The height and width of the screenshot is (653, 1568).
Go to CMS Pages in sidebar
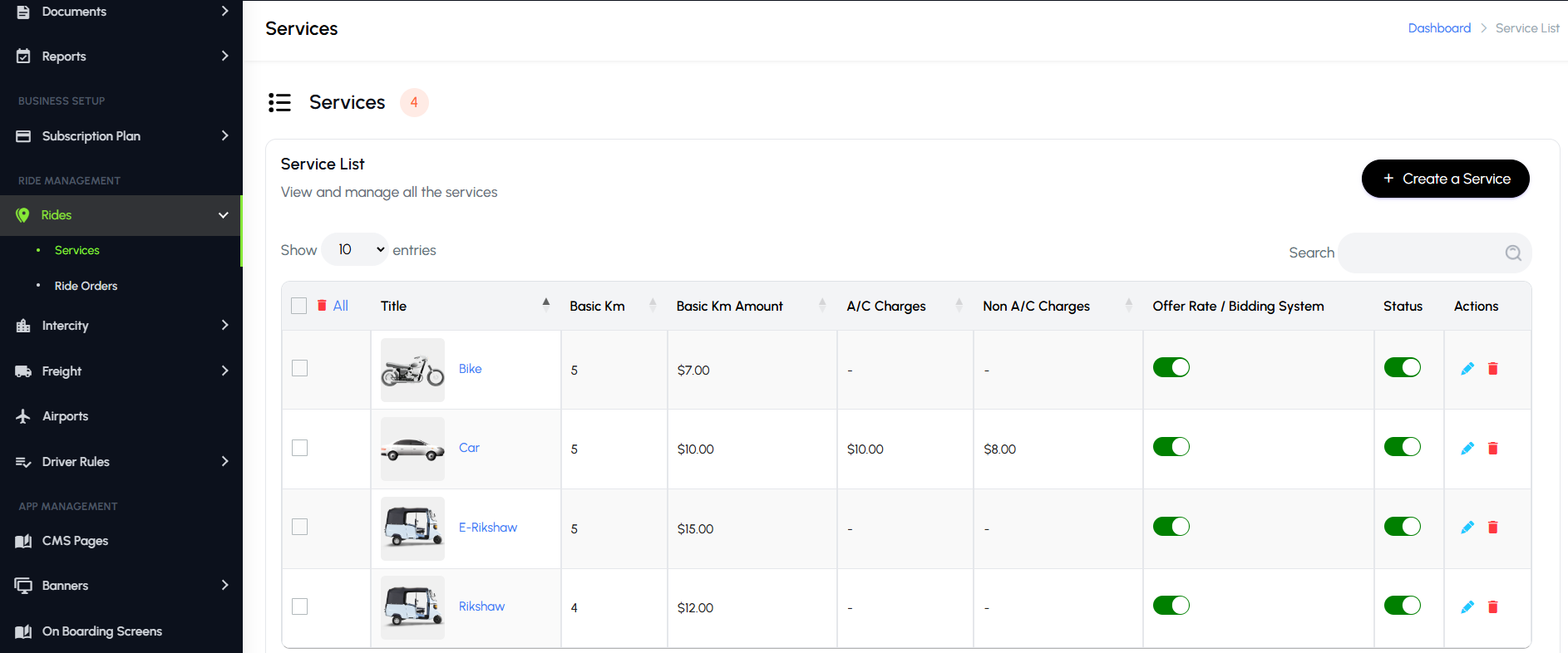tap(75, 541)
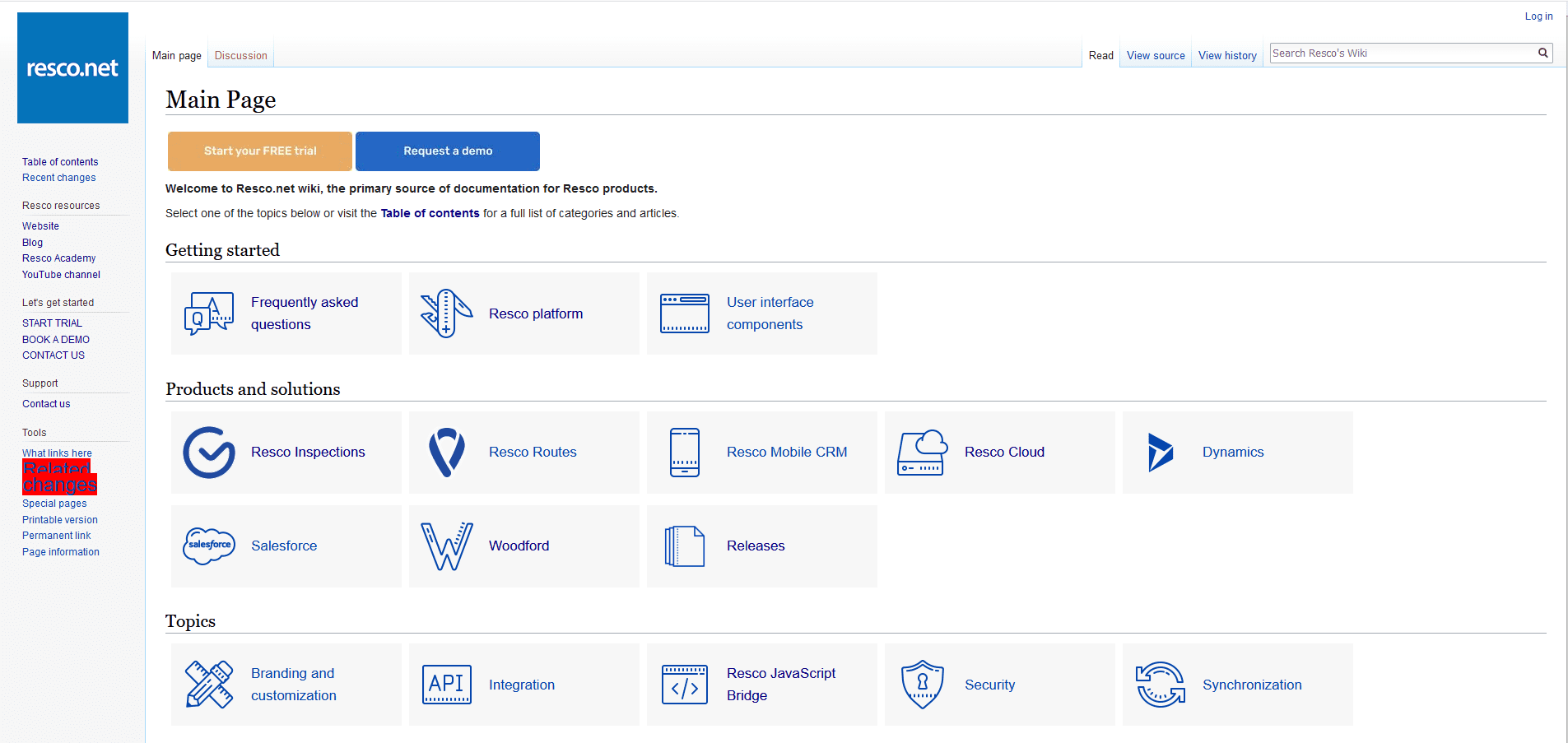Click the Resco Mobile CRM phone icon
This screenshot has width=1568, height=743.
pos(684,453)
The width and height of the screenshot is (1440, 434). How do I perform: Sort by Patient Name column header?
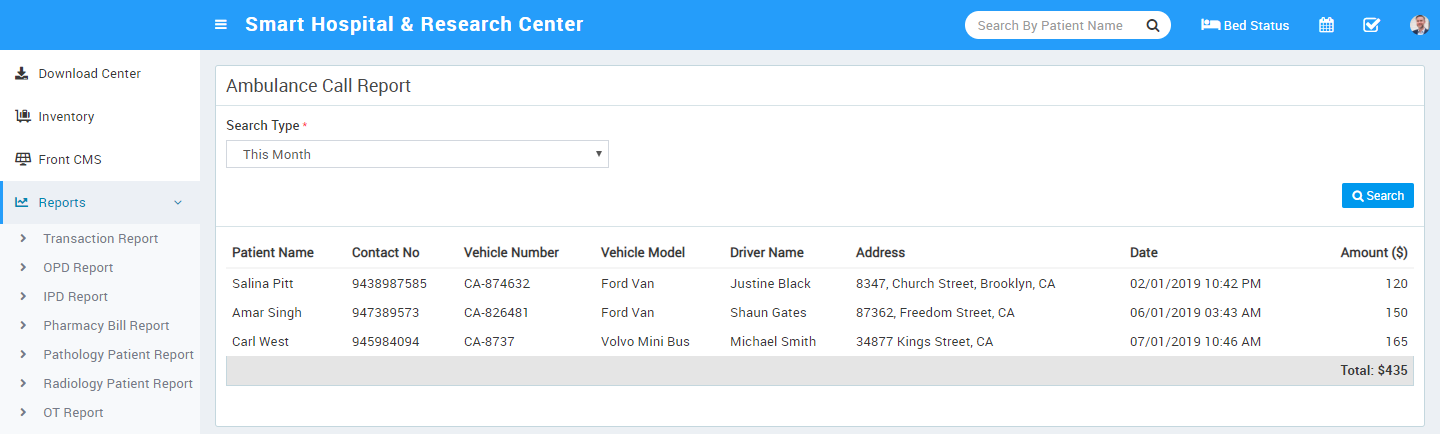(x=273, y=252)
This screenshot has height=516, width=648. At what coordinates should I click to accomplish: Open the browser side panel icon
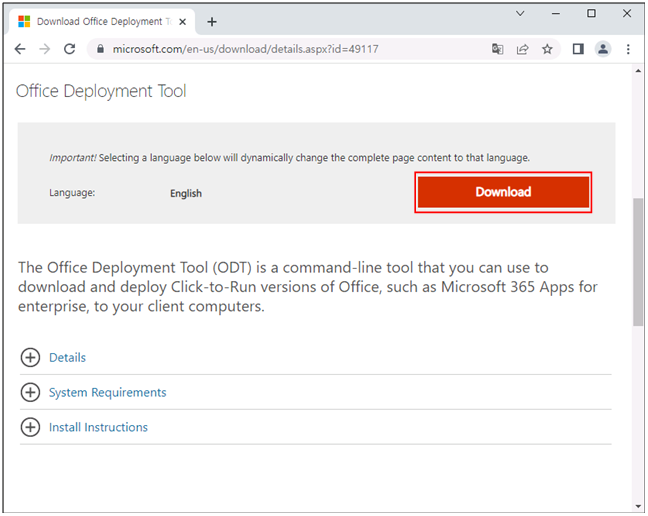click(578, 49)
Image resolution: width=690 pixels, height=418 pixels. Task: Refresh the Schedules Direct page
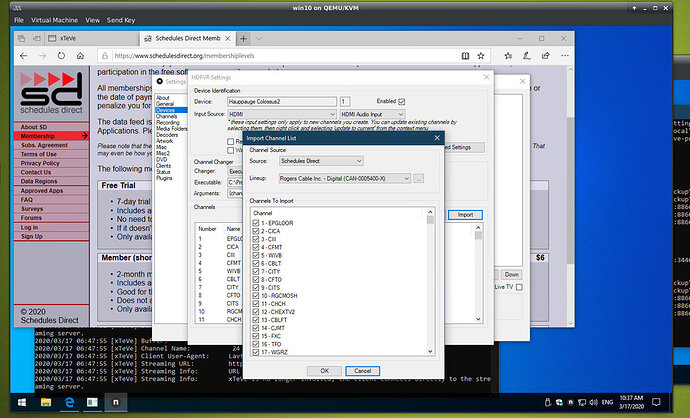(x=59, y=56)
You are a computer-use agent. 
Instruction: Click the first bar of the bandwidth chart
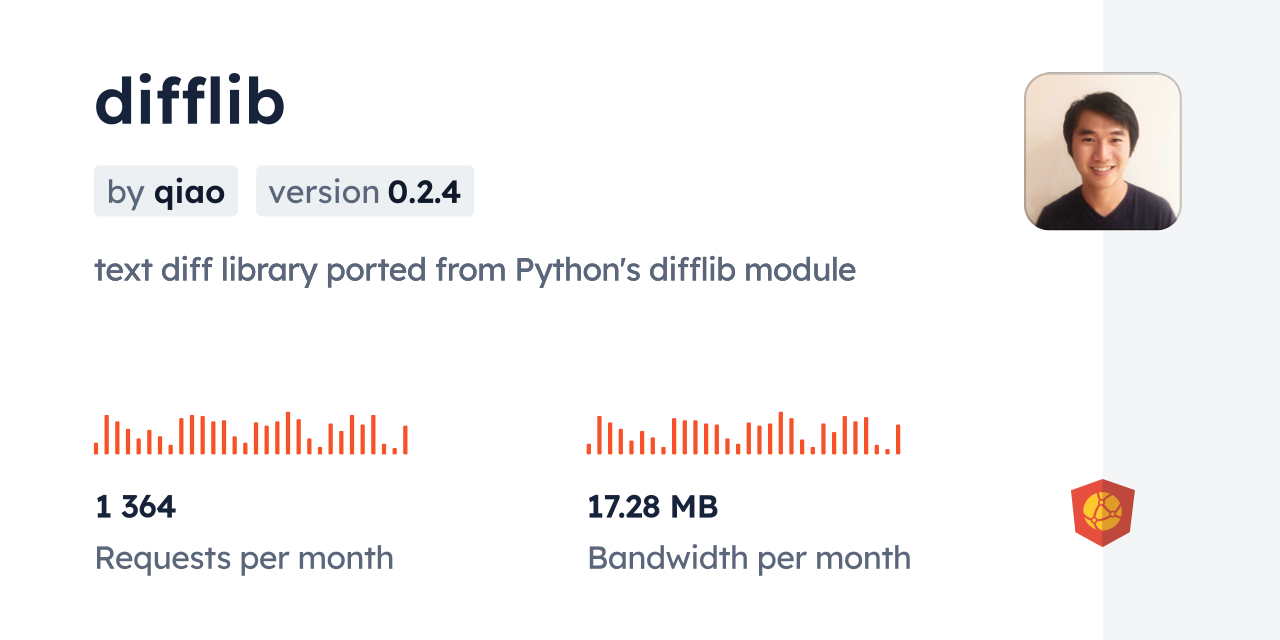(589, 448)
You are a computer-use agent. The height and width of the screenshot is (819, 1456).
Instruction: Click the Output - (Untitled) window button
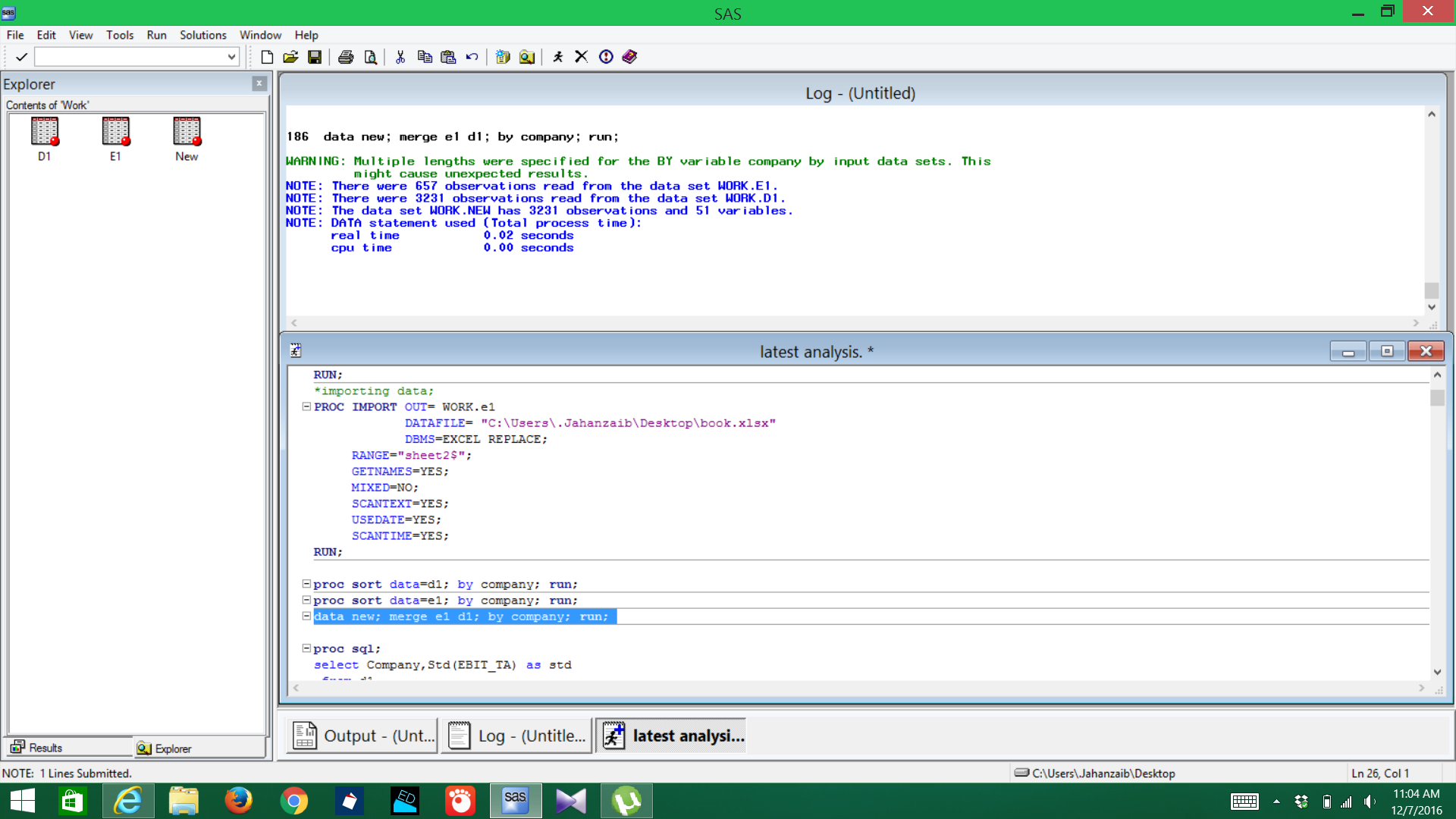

----------------

Exercise brief: Pick out each line in the material above that contains the string "Instruction". Case counts.

Result of the task:
Instruction: Click the first bar of the bandwidth chart
Instruction: Click the Output - (Untitled) window button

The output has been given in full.